The addition of lime as ground limestone results in a slight lowering of the Cu status of grasses. In mixed grass/clover swards and assuming an adequate Cu supply, its effect will usually be in the opposite direction insofar as after liming, an increase in the clover content of the pasture can occur. The higher Cu levels in clover will then result in an overall increase in pasture Cu levels.
|Table 3 Effect of nitrogen and copper applications on the copper content of ryegrass sward|
|Copper content of herbage (mg/kg)|
|*Cu 1= 2.5kg Cu ; Cu 2 = 5.0kg Cu ; N1 = 80kg N ; N2 =300kg N (per ha)|
Raising the copper status of pastures
Although the copper content of pasture is rarely low enough to affect grass growth, the level may sometimes be insufficient to meet the requirements of grazing animals. These requirements vary both with type and age of animal. Cattle require more Cu than sheep and the young bovine requires more than the older animal. For dairy cattle a Cu content of at least 10 mg/kg in herbage dry matter is necessary. In ryegrass pastures this level is frequently not attained.

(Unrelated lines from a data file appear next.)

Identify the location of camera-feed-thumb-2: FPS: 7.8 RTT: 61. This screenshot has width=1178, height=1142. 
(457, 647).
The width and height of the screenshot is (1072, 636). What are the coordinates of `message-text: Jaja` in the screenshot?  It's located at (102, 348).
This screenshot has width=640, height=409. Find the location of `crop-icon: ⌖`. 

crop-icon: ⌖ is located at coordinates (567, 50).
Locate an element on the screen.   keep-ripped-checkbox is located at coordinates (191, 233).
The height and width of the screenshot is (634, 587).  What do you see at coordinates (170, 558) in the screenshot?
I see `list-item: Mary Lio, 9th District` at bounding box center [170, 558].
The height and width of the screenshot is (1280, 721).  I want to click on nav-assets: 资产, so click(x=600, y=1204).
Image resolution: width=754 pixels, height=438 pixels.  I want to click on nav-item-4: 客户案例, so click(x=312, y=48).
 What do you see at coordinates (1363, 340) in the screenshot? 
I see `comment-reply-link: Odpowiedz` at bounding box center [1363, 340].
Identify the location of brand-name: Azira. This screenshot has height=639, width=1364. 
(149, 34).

The application of copper sulphate at sowing time is a reliable and effective method of raising the Cu status of pasture to an acceptable level and its effect is long term. A dressing of 20 kg/ha of copper sulphate is adequate. On established swards it may prove difficult to apply this rate without causing some scorching and half this amount will suffice, albeit for a shorter time. The effect of 20 kg/ha CuSO4, 5H2O on a newly sown pasture, cut three times during 7 subsequent growing seasons, is shown in Table 4 (Fleming, 1984).
|Table 4 Effect of copper sulphate application on Cu content of freshly established ryegrass|
|Copper Sulphate||Cu content of ryegrass (mg/kg)|
|Year 2||Year 3||Year|
|The figures refer to samples taken in autumn on a pure grass sward. Spring samples were generally lower than autumn cut herbage averaging between 2 and 4 mg/kg in control plots and clearly insufficient to meet full animal requirements.|
Availability of copper to the animal
It has been estimated that Cu deficiency is the most frequently occurring of the micronutrient deficiencies worldwide (Mills, 1985). Recommended dietary allowances do not accurately relate to the animal’s copper requirements on all diets as the bio-availability of copper varies with differing diets and with molybdenum and sulphur contents of the diet (Price, 1989). The bio-availability of Cu from herbage can be less than 3 percent of the total Cu content, whereas the availability of Cu from silage and hay can be of the order to 3 and 7 percent, respectively (Suttle, 1983).
Soil ingestion is a significant factor influencing the Cu status of grazing animals. It would seem that ingested soil can contribute useful quantities of such micronutrients as cobalt, iodine and selenium (Healy, 1970, 1972), but in the case of copper, availability is reduced. Differences in the Cu status of herds grazing similar pastures may be accounted for in part, at least, by differences in stocking rate and thus in the degree of soil ingestion. The release of Fe from soil in the rumen can inhibit the absorption of Cu by the animal. Contamination of silages with soil, thereby raising their Fe content, can also reduce Cu bio-availability.
The major factors governing soil ingestion under Irish conditions have been identified as stocking rate and rainfall (McGrath et al., 1982). Soil type and herbage on offer appear to be of lesser importance. With regard to the availability of a particular micronutrient however, soil type can never be totally ignored.